Pour identifier les impacts des TIC sur les conditions de travail, il a été nécessaire au préalable d’étudier la diffusion des technologies, en lien avec les facteurs et acteurs qui l’ont orientée, d’examiner les évolutions auxquelles elles ont abouti sur le contenu du travail et d’identifier les salariés concernés ainsi que leur ressenti face à ces changements.
Trois problématiques principales ont émergé :
- Dans quelle mesure et sous quelles conditions les TIC participent-elles à l’intensification du travail, à la mise sous tension de leurs utilisateurs par l’effet de contraintes qu’elles génèrent ou décuplent ? Il apparaît nécessaire de rechercher des équilibres entre la charge de travail et le besoin de se retirer, de se déconnecter pour faire un travail de qualité, entre la standardisation et le maintien de marges de manœuvre pour créer les conditions de l’engagement au travail, et entre l’autonomie et le contrôle ;
- Quels sont les liens et les effets des TIC sur les collectifs de travail ? Cette question a été abordée sous deux angles différents. Le premier traite des liens entre ces collectifs et les TIC et de la participation, parfois étroite, de ces technologies à leur renouvellement ; une démarche exploratoire spécifique a été adoptée pour aborder ce sujet. Le deuxième angle s’attache à répondre à la mise en cause des TIC comme facteur d’isolement et à analyser leurs impacts sur les échanges informels au sein de l’entreprise ;
- Quelles conséquences ont pour les salariés la relativisation des cadres traditionnels des espaces et du temps de travail induites par les TIC ? L’analyse met en évidence un brouillage des frontières entre travail et hors-travail, à l’échelle de l’individu, des organisations du travail et des entreprises.

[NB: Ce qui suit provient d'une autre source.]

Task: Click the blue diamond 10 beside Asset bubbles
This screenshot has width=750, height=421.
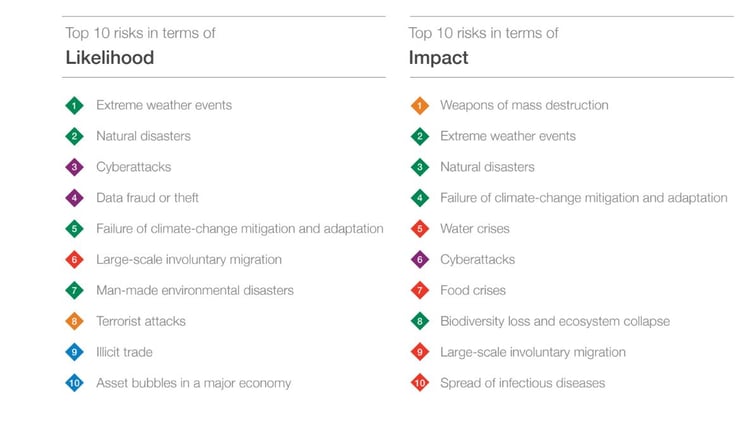Action: coord(74,383)
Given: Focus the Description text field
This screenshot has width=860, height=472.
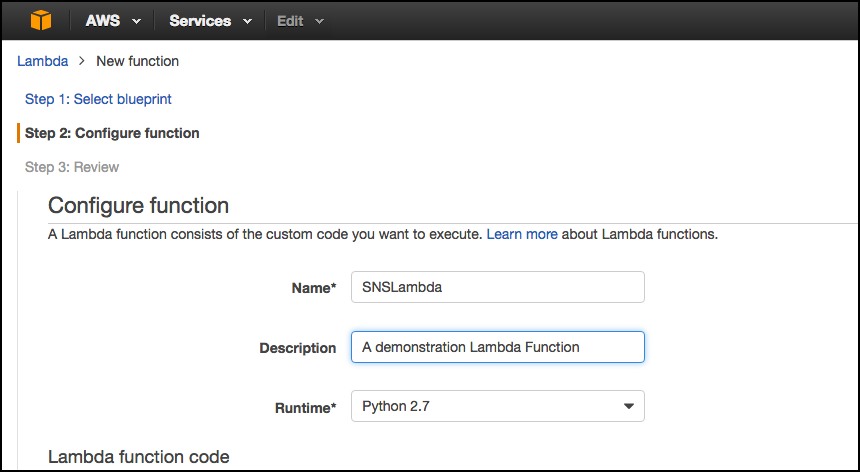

L’impact des TIC sur la santé au travail a été abordé en prenant en compte ces analyses mais d’importants questionnements demeurent sur le sujet, notamment sur les impacts indirects. Au-delà de ces tentatives de diagnostic, il est utile de proposer quelques réflexions sur des évolutions possibles des effets des TIC sur les conditions de travail dans les prochaines années. Il s’agit de prendre en compte la dimension dynamique de ces technologies qui vont immanquablement poursuivre et multiplier leurs effets sur le travail.